Recorded data:
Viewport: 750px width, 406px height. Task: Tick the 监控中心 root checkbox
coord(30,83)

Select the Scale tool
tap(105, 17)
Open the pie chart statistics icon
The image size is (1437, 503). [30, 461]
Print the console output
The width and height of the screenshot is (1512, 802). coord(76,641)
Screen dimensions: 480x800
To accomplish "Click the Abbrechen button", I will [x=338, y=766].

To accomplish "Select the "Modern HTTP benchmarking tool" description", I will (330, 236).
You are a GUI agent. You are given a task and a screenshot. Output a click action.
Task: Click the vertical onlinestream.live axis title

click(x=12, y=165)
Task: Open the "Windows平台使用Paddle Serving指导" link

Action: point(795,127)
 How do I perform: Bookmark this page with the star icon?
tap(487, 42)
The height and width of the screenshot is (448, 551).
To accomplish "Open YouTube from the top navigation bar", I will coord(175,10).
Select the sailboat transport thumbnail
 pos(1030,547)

Problem requirements: Can you render every line of the records above as a Markdown table with the columns No. and Text, numbering each row and leaving out the blank lines?

Task answer:
| No. | Text |
|---|---|
| 1 | Viewport: 750px width, 406px height. Task: Tick the 监控中心 root checkbox |
| 2 | coord(30,83) |
| 3 | Select the Scale tool |
| 4 | tap(105, 17) |
| 5 | Open the pie chart statistics icon |
| 6 | The image size is (1437, 503). [30, 461] |
| 7 | Print the console output |
| 8 | The width and height of the screenshot is (1512, 802). coord(76,641) |
| 9 | Screen dimensions: 480x800 |
| 10 | To accomplish "Click the Abbrechen button", I will [x=338, y=766]. |
| 11 | To accomplish "Select the "Modern HTTP benchmarking tool" description", I will (330, 236). |
| 12 | You are a GUI agent. You are given a task and a screenshot. Output a click action. |
| 13 | Task: Click the vertical onlinestream.live axis title |
| 14 | click(x=12, y=165) |
| 15 | Task: Open the "Windows平台使用Paddle Serving指导" link |
| 16 | Action: point(795,127) |
| 17 |  How do I perform: Bookmark this page with the star icon? |
| 18 | tap(487, 42) |
| 19 | The height and width of the screenshot is (448, 551). |
| 20 | To accomplish "Open YouTube from the top navigation bar", I will coord(175,10). |
| 21 | Select the sailboat transport thumbnail |
| 22 |  pos(1030,547) |